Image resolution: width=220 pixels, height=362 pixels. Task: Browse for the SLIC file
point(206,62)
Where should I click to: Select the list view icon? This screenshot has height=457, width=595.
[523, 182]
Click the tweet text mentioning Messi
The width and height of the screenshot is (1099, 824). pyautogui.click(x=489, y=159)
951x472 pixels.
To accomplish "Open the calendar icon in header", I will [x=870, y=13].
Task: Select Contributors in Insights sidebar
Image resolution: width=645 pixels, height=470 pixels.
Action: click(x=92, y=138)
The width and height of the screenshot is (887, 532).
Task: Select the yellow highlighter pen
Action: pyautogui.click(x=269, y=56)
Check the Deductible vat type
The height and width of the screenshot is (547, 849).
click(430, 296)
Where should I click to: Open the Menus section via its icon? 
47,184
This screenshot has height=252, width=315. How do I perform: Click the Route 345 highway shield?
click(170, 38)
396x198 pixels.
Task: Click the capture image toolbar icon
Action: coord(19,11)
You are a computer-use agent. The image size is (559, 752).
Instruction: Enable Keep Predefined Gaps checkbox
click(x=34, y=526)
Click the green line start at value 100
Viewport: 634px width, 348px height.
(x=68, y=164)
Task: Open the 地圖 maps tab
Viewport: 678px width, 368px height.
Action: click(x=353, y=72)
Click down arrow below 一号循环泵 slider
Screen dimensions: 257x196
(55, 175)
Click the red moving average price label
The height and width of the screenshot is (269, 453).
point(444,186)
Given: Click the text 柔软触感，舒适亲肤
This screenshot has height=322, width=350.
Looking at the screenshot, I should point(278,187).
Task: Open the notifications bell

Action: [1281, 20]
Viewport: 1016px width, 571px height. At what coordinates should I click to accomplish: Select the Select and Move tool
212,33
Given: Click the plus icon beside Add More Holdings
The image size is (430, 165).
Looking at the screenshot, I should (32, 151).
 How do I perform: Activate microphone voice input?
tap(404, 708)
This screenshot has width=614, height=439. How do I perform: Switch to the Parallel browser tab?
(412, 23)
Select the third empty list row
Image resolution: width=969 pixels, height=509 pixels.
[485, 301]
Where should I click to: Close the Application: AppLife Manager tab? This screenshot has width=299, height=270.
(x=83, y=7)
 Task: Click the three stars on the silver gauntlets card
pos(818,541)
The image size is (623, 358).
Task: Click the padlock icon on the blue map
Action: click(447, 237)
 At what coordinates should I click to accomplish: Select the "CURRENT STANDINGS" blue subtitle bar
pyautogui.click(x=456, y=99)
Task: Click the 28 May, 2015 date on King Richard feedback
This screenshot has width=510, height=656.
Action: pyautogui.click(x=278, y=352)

Task brief — Whenever "Given" occurs in a line above, copy that line.

Solution to the exercise —
Given: Click the text 柔软触感，舒适亲肤
Given: Click the plus icon beside Add More Holdings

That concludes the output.